● **SUPPLIED MATERIAL**:
· · ·

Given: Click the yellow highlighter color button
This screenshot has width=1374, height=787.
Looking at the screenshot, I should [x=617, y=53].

· · ·

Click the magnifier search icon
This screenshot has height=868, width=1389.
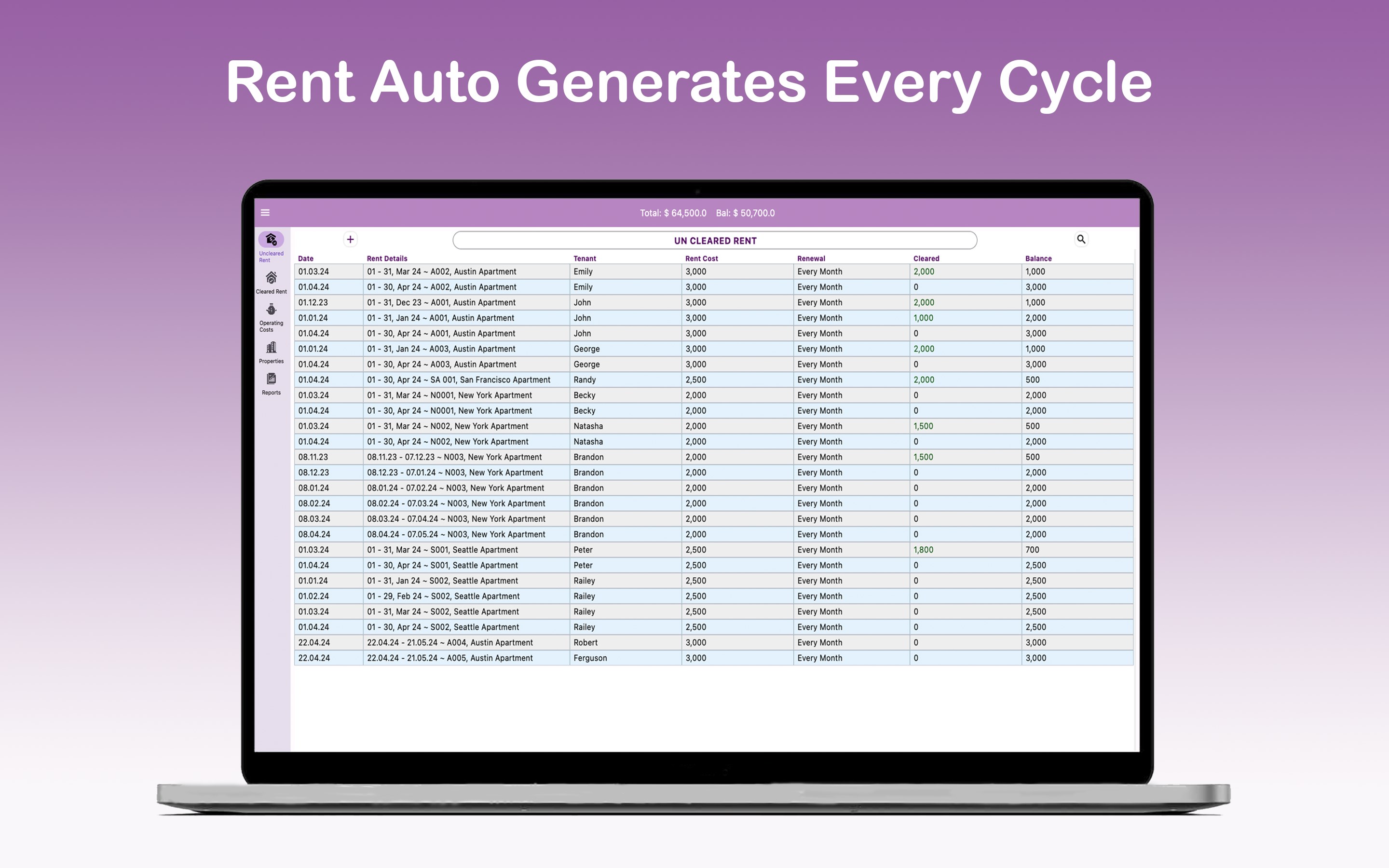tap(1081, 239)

· · ·

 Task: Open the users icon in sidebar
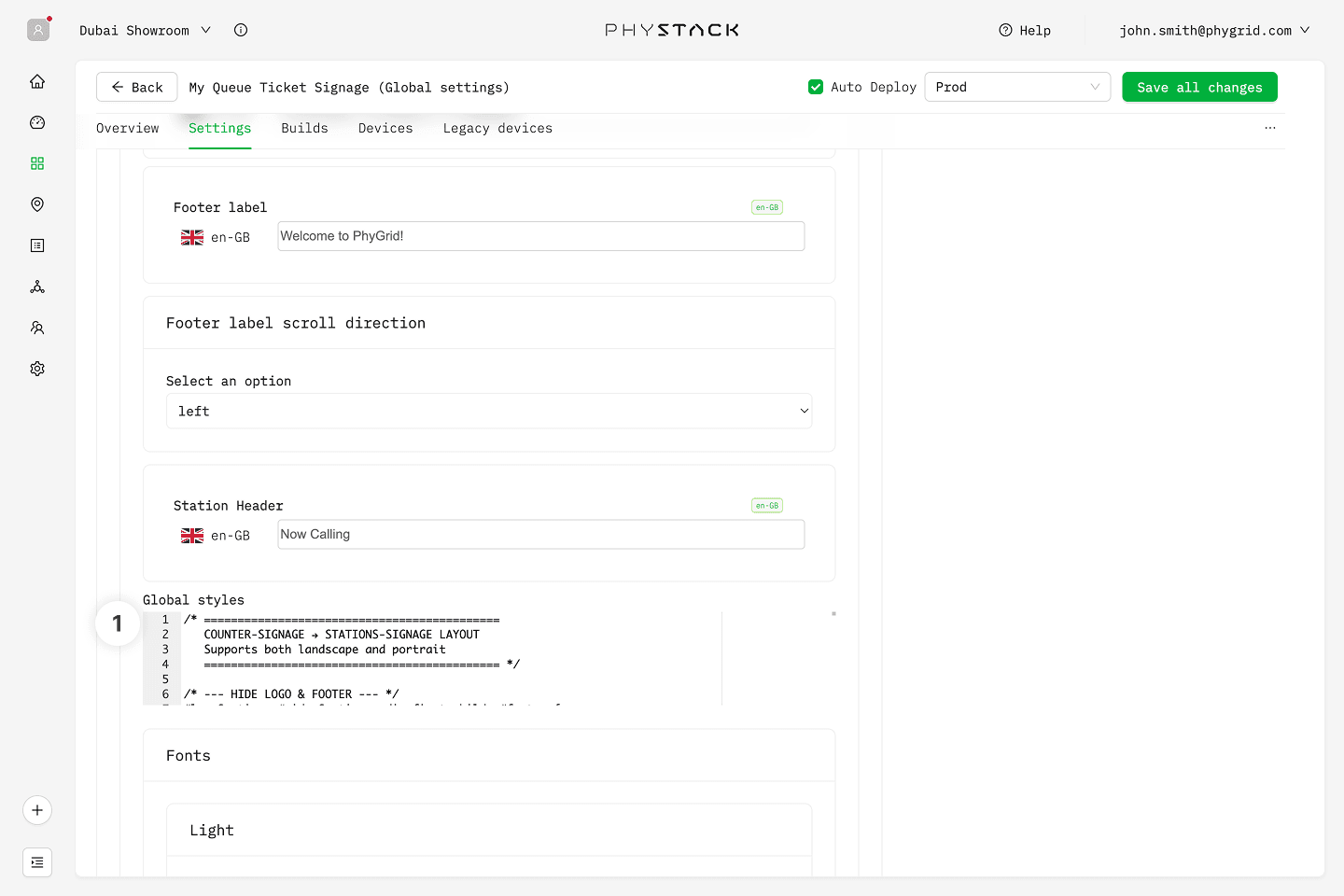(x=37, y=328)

· · ·

● **WORK TO COMPLETE**:
Please update the part of the entries that opens with the line containing "Given: Click the" and closes with the line containing "Looking at the" by changing "yellow" to "green" and keeping everything else the same. Return only those lines.

● **OUTPUT OF THE EXERCISE**:
Given: Click the green highlighter color button
This screenshot has width=1374, height=787.
Looking at the screenshot, I should [x=617, y=53].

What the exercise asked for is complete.